**** Material provided ****

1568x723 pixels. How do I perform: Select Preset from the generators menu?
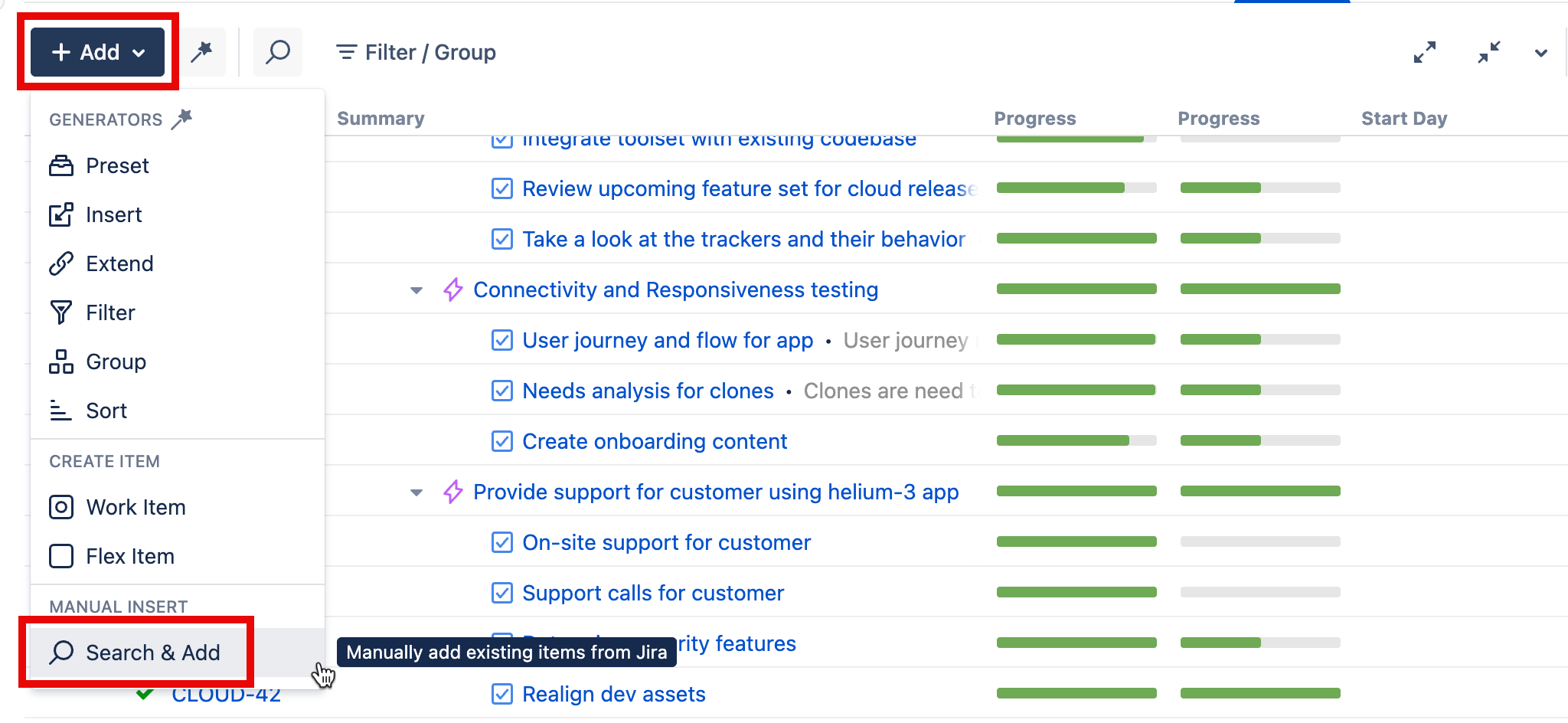(x=117, y=165)
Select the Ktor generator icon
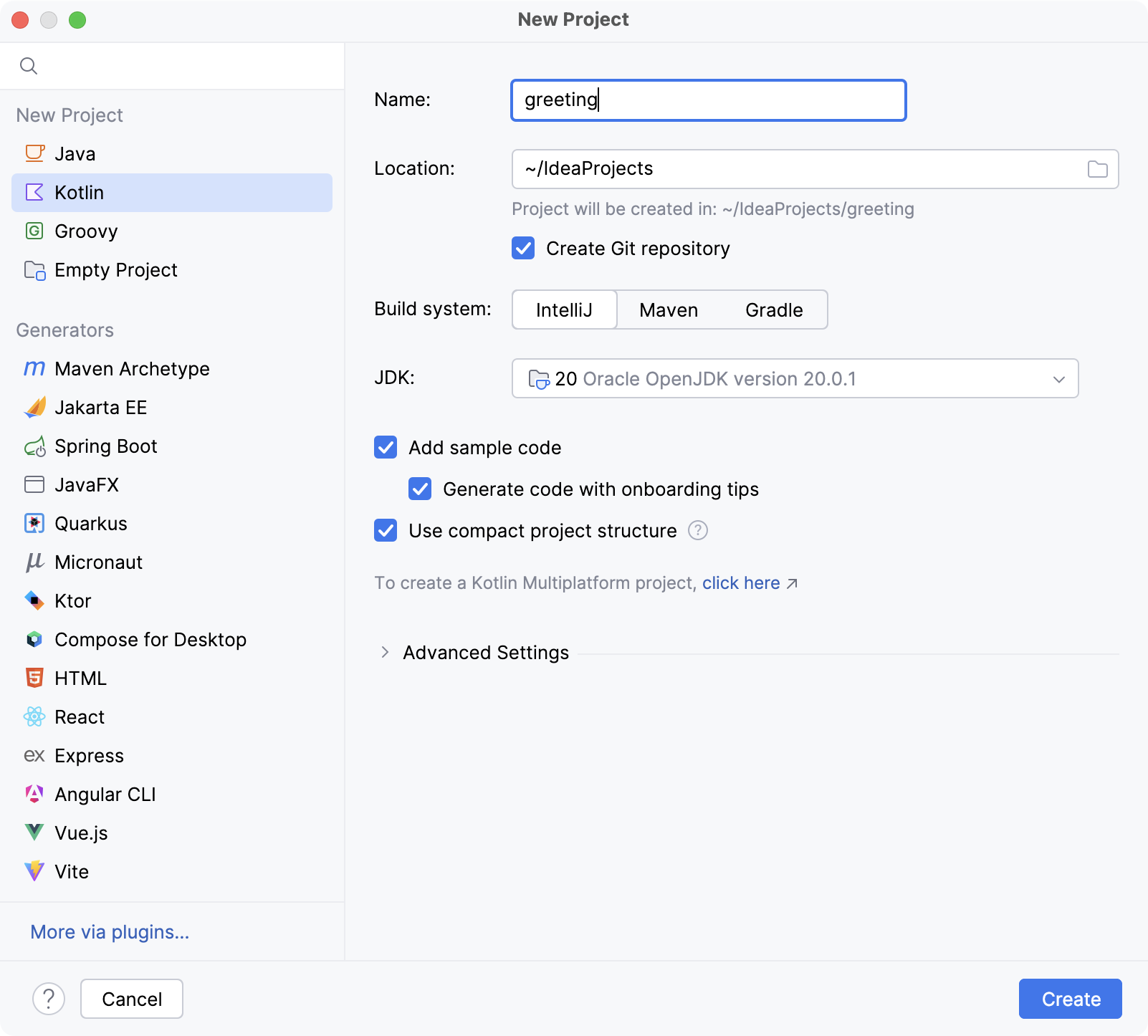This screenshot has height=1036, width=1148. [34, 600]
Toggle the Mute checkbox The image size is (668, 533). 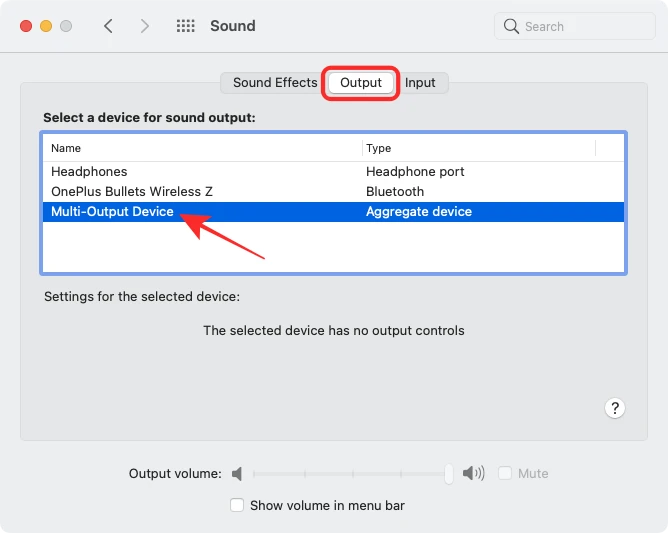(506, 473)
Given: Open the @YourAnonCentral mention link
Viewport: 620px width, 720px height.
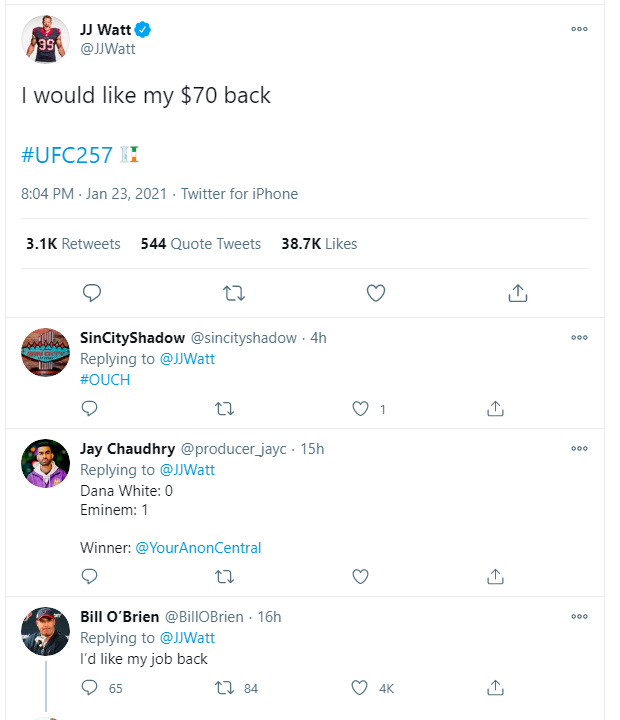Looking at the screenshot, I should coord(198,547).
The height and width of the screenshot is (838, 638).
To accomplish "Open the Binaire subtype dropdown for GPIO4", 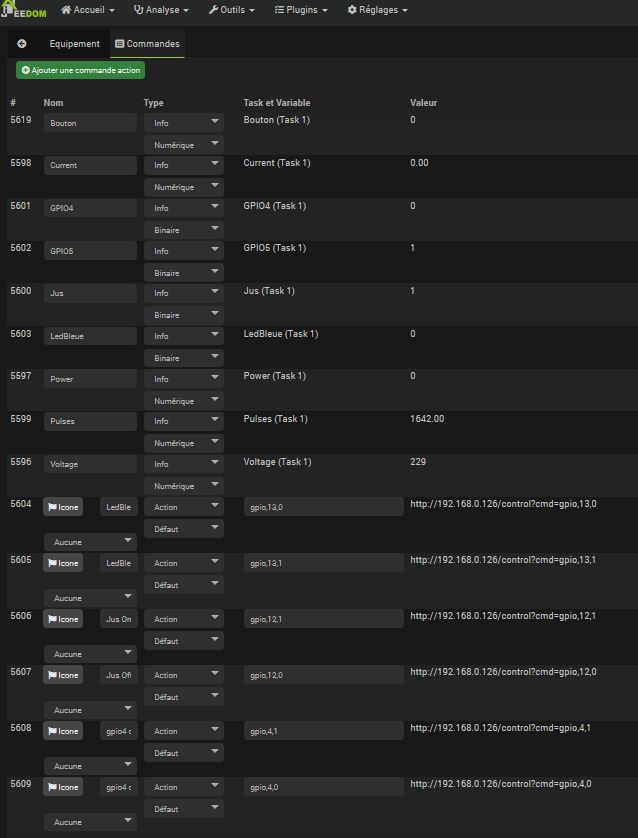I will pyautogui.click(x=184, y=230).
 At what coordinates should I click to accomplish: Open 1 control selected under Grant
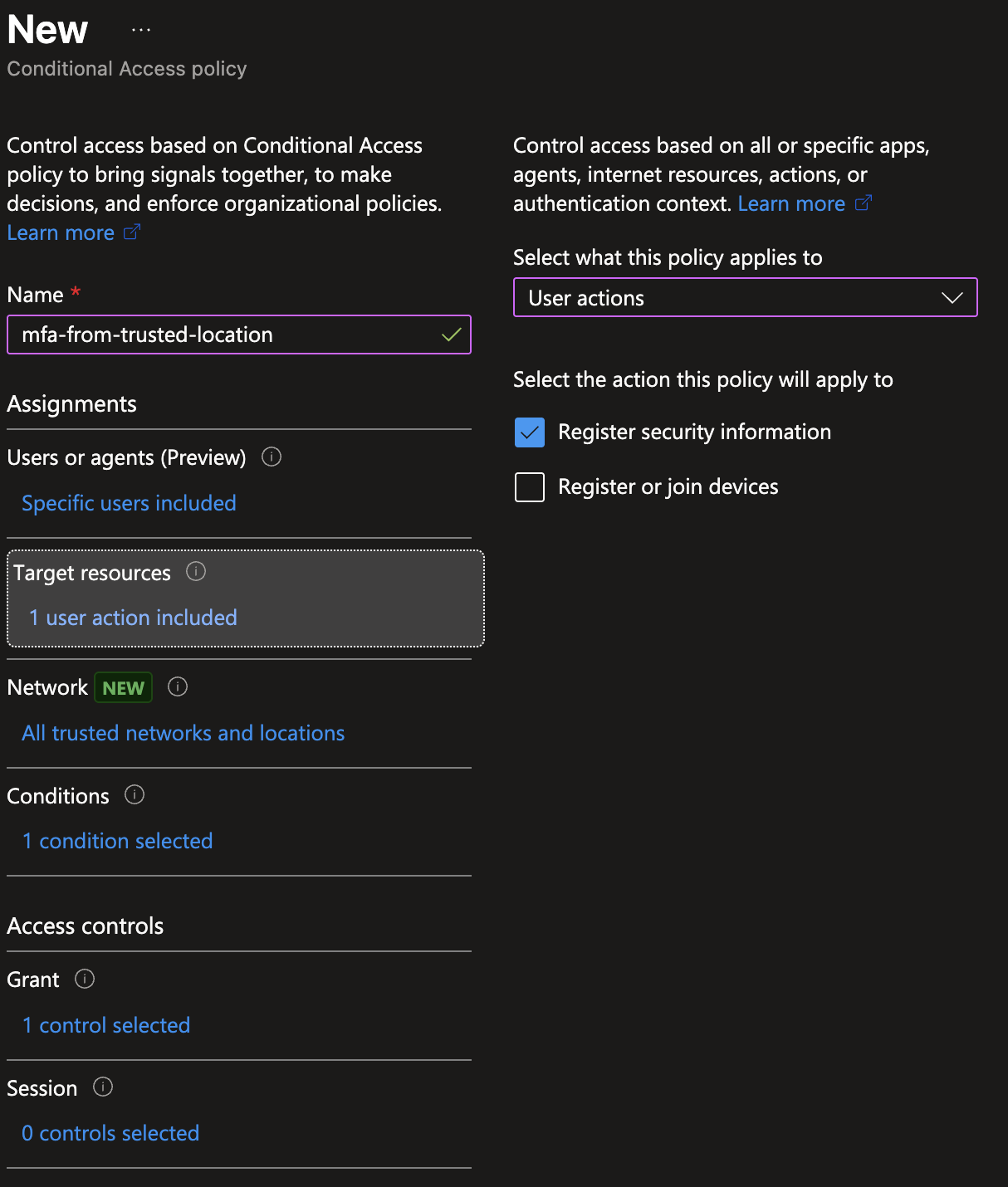click(x=106, y=1025)
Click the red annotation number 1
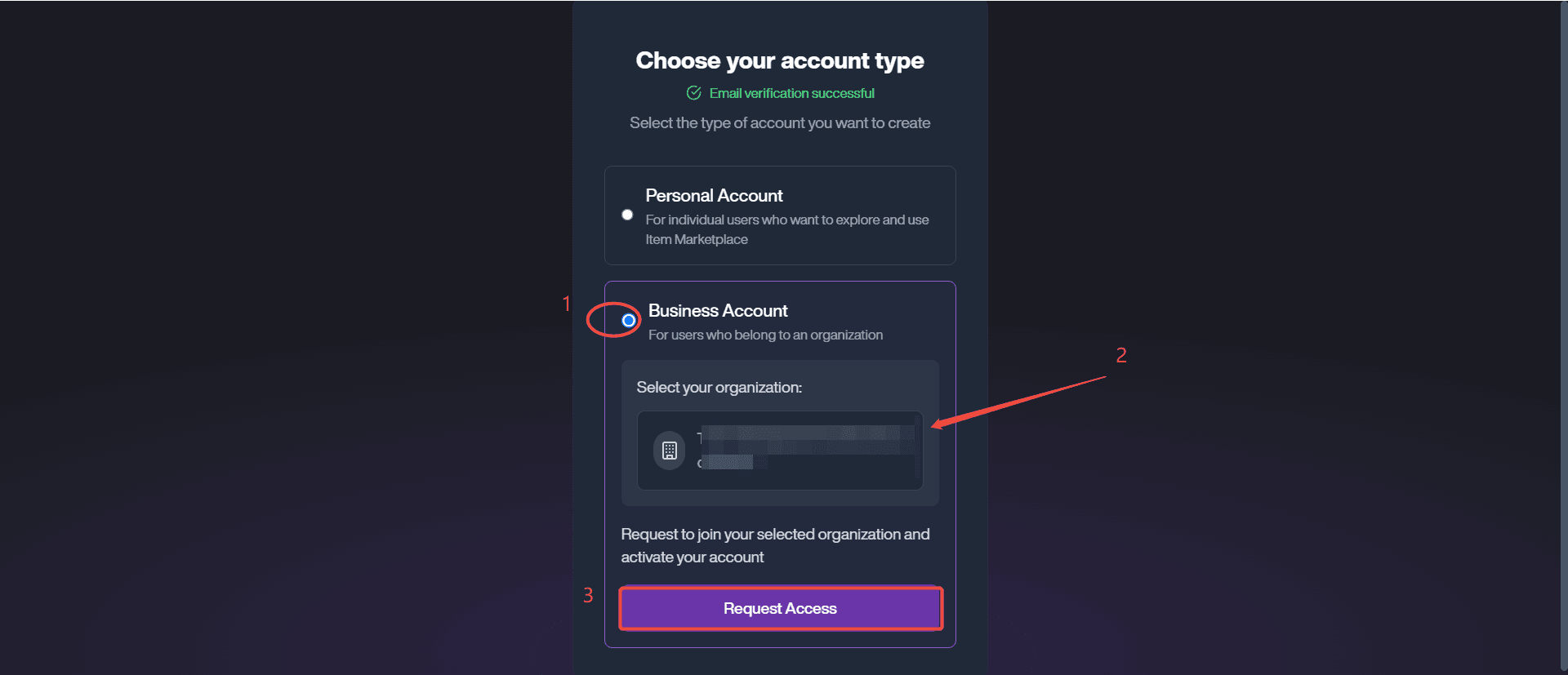 (566, 304)
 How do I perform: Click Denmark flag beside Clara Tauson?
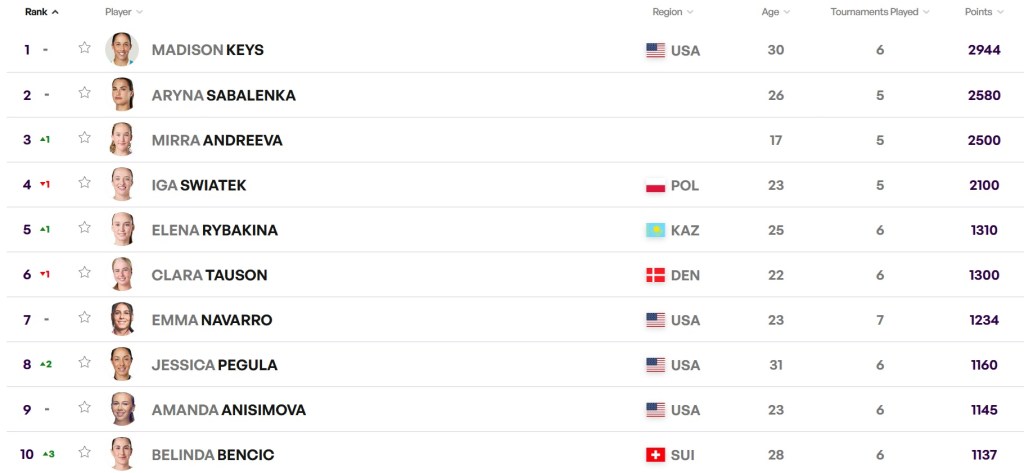[656, 275]
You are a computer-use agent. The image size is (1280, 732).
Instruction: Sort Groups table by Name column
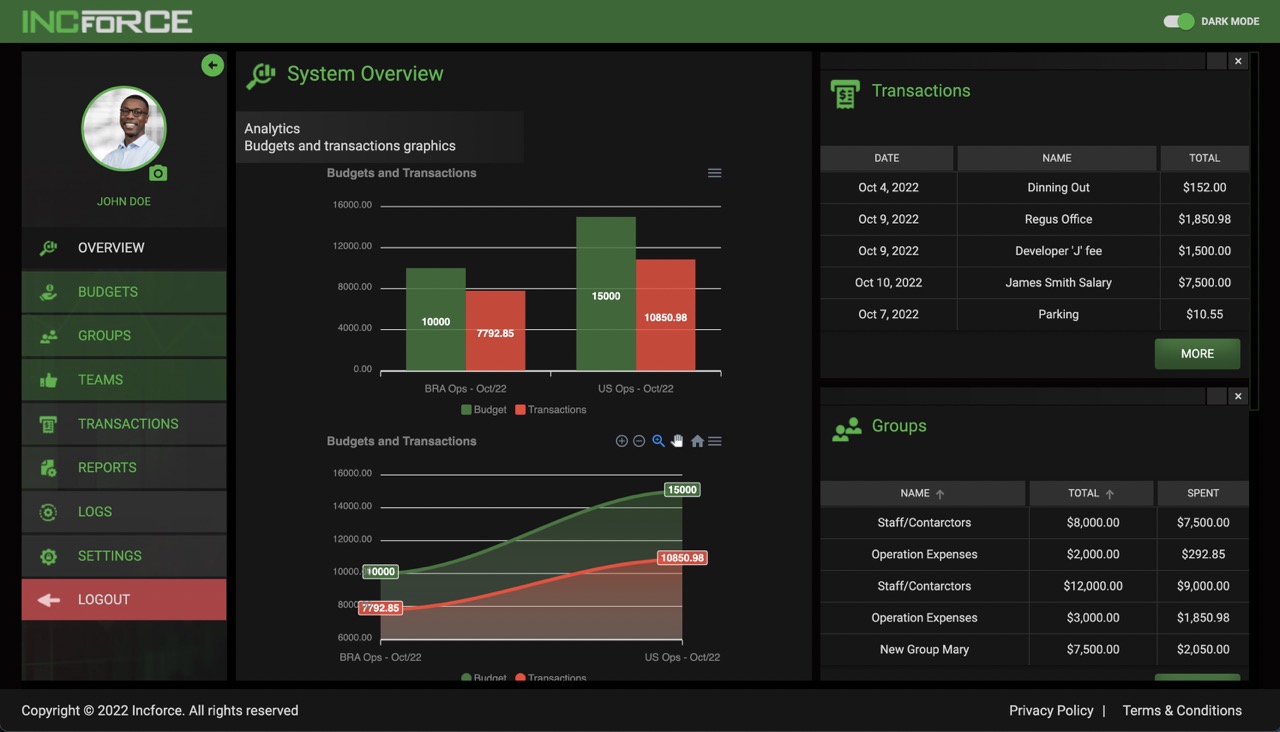(x=921, y=493)
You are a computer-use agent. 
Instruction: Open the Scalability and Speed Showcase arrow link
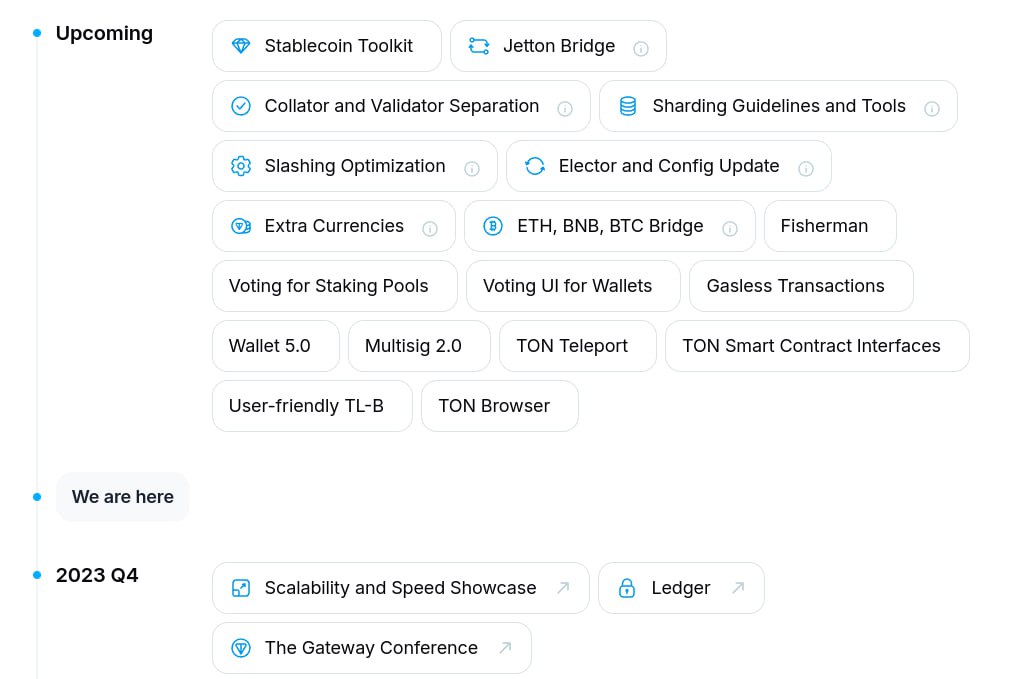tap(563, 588)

****

* What you are asked to do *
Starting at the line that contains "You are a computer-use agent. The", transcribe each line through the last one of the entries above, exactly and without pictures.

* Your solution *
You are a computer-use agent. The image size is (1280, 732).
Instruction: Sort Groups table by Name column
(x=921, y=493)
You are a computer-use agent. 
Instruction: Open the Scalability and Speed Showcase arrow link
tap(563, 588)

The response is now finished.